Problem to work on: Every line of the material must be copied exactly, from the first to the last.

Extracted data:
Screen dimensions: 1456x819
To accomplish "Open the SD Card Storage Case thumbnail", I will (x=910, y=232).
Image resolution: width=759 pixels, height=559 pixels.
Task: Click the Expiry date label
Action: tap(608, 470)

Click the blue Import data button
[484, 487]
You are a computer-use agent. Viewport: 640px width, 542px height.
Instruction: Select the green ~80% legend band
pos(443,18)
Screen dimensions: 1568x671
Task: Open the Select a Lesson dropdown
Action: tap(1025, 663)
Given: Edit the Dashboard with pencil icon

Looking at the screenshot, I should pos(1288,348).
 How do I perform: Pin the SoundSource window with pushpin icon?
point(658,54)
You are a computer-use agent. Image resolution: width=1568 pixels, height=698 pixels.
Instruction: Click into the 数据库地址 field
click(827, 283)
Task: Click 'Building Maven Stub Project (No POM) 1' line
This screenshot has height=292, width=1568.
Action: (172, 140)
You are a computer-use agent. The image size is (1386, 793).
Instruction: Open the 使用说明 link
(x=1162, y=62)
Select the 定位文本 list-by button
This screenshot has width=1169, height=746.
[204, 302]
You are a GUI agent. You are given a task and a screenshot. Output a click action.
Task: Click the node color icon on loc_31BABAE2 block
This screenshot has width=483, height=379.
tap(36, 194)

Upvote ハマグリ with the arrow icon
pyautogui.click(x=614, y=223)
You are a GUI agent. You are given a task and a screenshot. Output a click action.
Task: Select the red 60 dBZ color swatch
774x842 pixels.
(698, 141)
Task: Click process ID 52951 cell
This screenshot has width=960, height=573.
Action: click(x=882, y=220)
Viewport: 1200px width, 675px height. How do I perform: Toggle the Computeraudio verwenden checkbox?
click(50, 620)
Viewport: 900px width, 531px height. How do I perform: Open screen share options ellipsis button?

Result for this task:
Screen dimensions: 1456x819
To accomplish "Open the SD Card Storage Case thumbnail", I will (x=910, y=232).
Image resolution: width=759 pixels, height=559 pixels.
Task: Click the Expiry date label
Action: tap(608, 470)

Click the blue Import data button
[484, 487]
You are a computer-use agent. Viewport: 640px width, 542px height.
Instruction: Select the green ~80% legend band
pos(443,18)
Screen dimensions: 1568x671
Task: Open the Select a Lesson dropdown
Action: tap(1025, 663)
Given: Edit the Dashboard with pencil icon

Looking at the screenshot, I should pos(1288,348).
 How do I perform: Pin the SoundSource window with pushpin icon?
point(658,54)
You are a computer-use agent. Image resolution: width=1568 pixels, height=698 pixels.
Instruction: Click into the 数据库地址 field
click(827, 283)
Task: Click 'Building Maven Stub Project (No POM) 1' line
This screenshot has height=292, width=1568.
Action: (172, 140)
You are a computer-use agent. The image size is (1386, 793).
Instruction: Open the 使用说明 link
(x=1162, y=62)
Select the 定位文本 list-by button
This screenshot has width=1169, height=746.
[204, 302]
You are a GUI agent. You are given a task and a screenshot. Output a click action.
Task: Click the node color icon on loc_31BABAE2 block
This screenshot has width=483, height=379.
tap(36, 194)

Upvote ハマグリ with the arrow icon
pyautogui.click(x=614, y=223)
You are a GUI agent. You are given a task and a screenshot. Output a click action.
Task: Select the red 60 dBZ color swatch
774x842 pixels.
(698, 141)
Task: Click process ID 52951 cell
This screenshot has width=960, height=573.
Action: click(x=882, y=220)
Viewport: 1200px width, 675px height. How do I perform: Toggle the Computeraudio verwenden checkbox?
click(50, 620)
Viewport: 900px width, 531px height. How do I perform: Open screen share options ellipsis button?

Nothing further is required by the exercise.